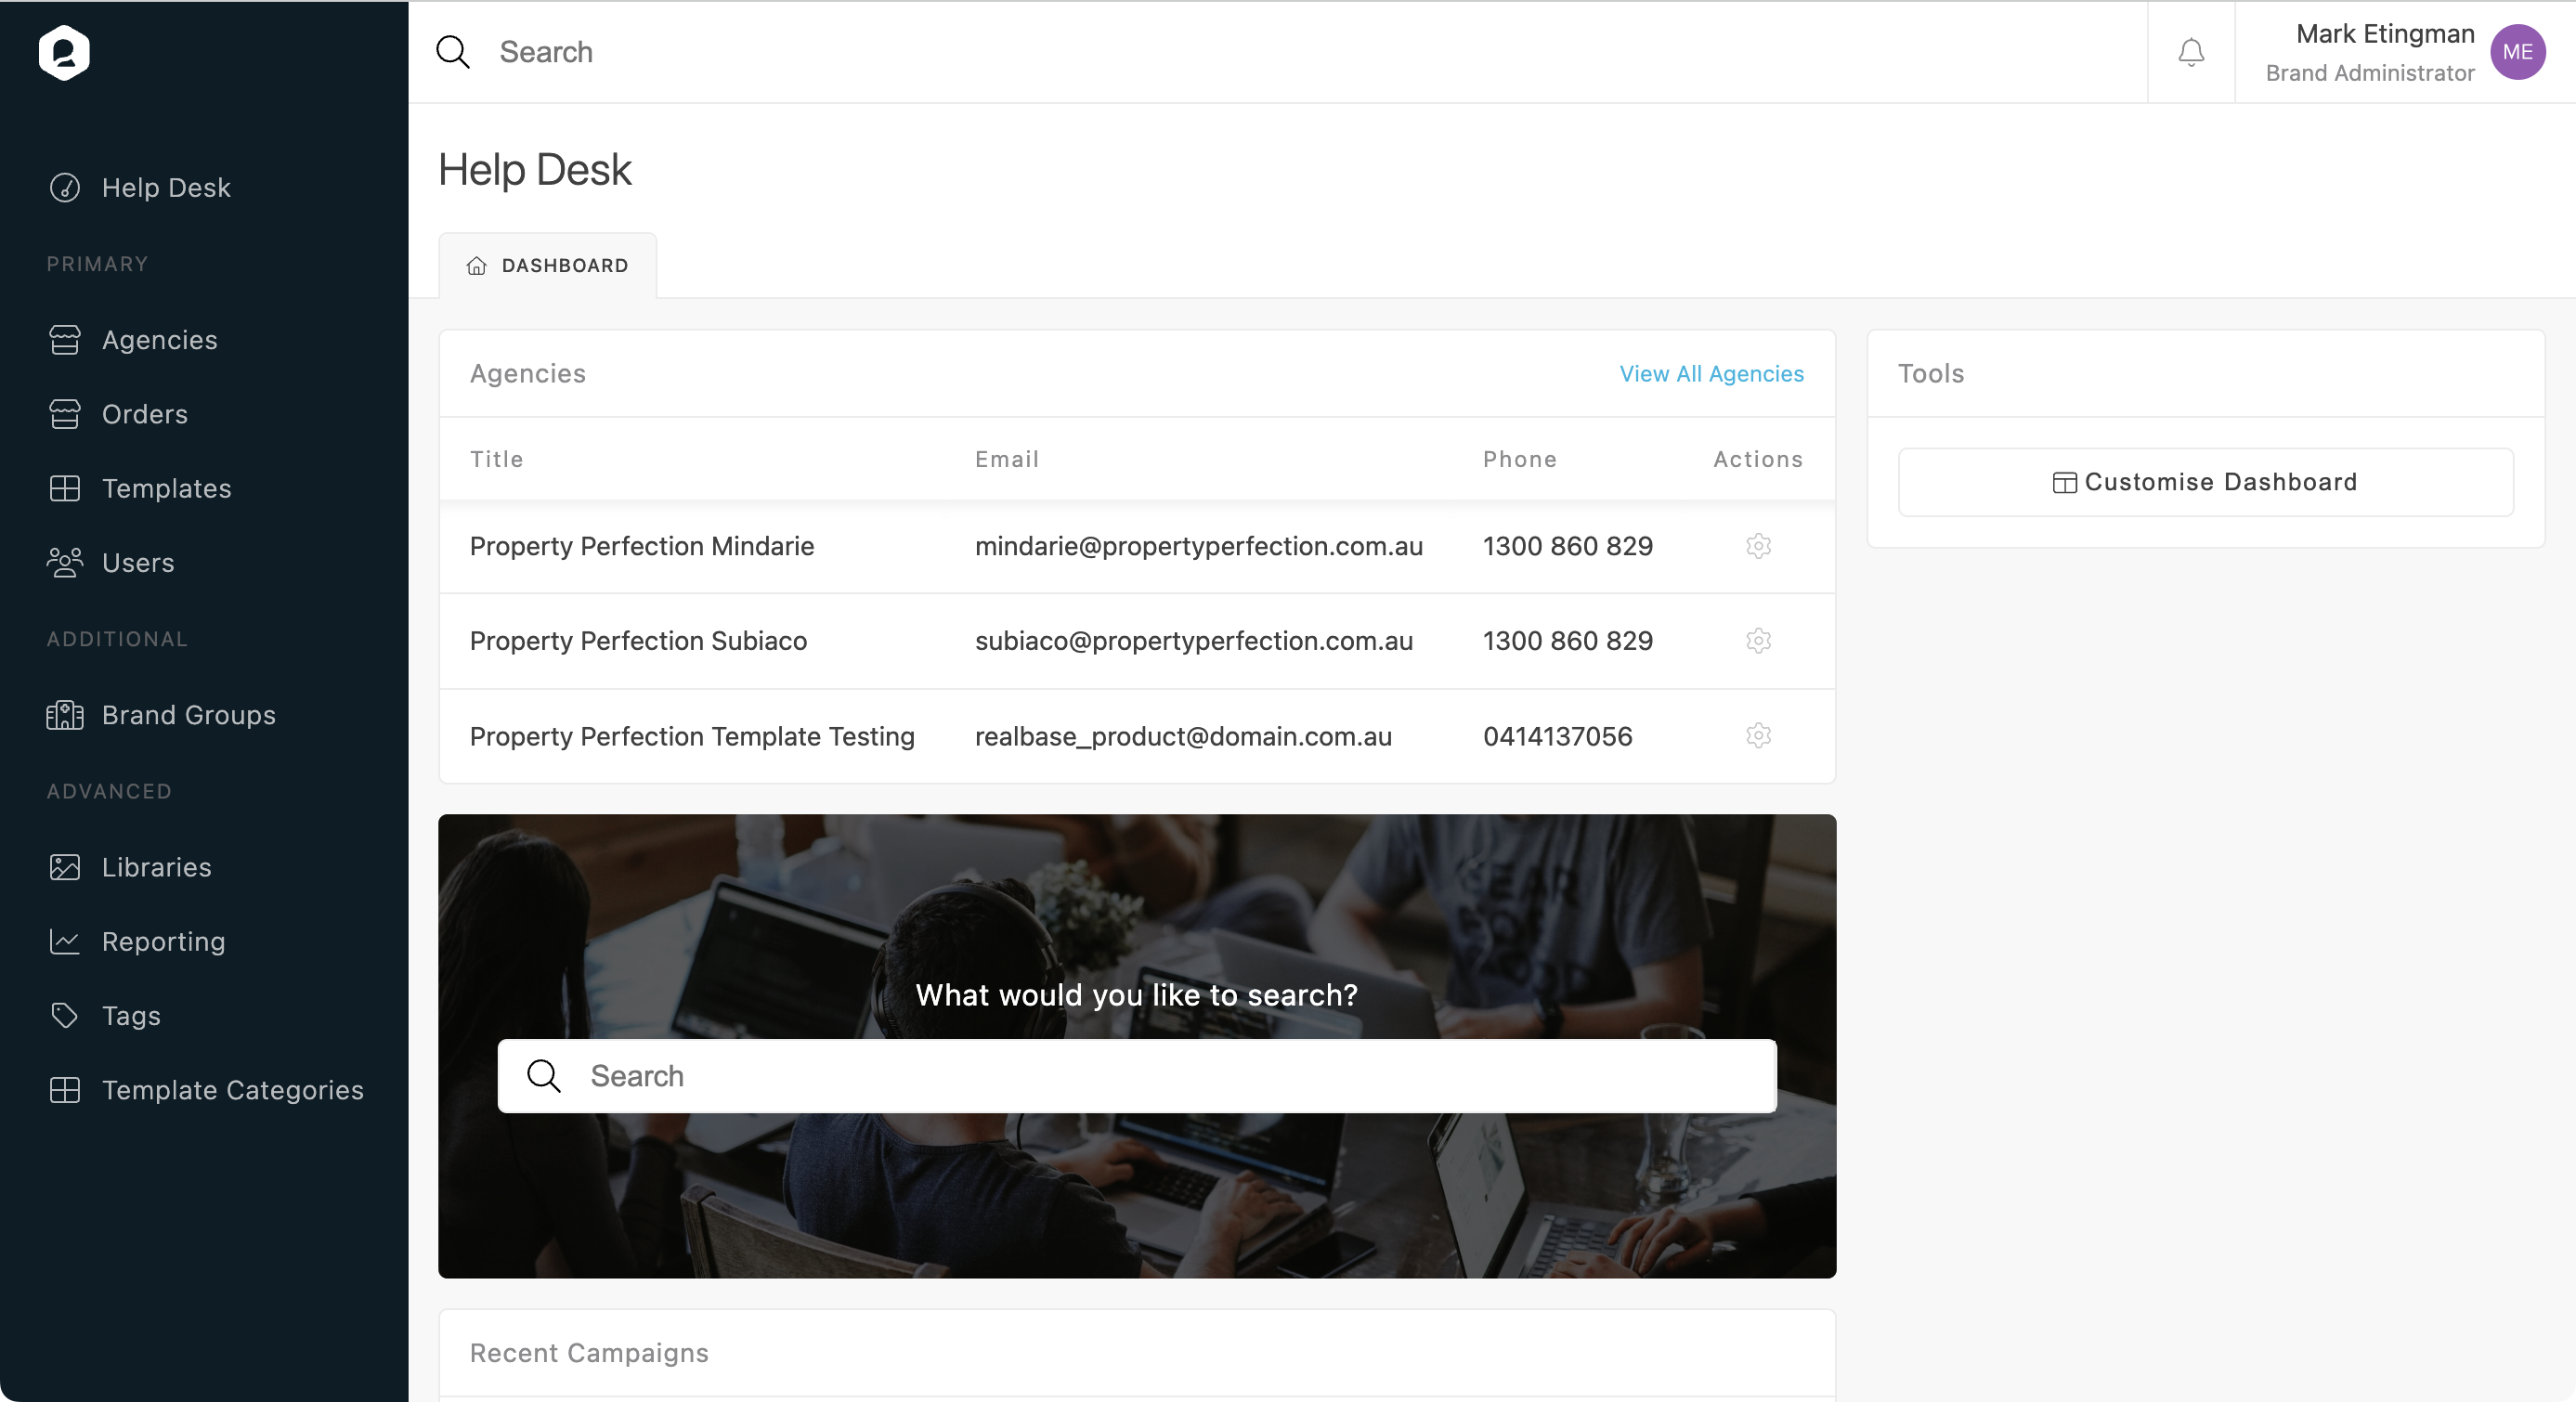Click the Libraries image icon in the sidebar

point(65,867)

• • •

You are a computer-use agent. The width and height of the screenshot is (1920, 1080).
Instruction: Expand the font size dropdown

• • •

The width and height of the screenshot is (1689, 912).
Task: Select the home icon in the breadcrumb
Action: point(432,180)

• • •

**WORK INSTRUCTION:**
Starting with the line with "You are a computer-use" above and going on through the line with "Instruction: Expand the font size dropdown", transcribe every line exactly, both ends included, and add nothing.

**THE ANSWER:**
You are a computer-use agent. The width and height of the screenshot is (1920, 1080).
Instruction: Expand the font size dropdown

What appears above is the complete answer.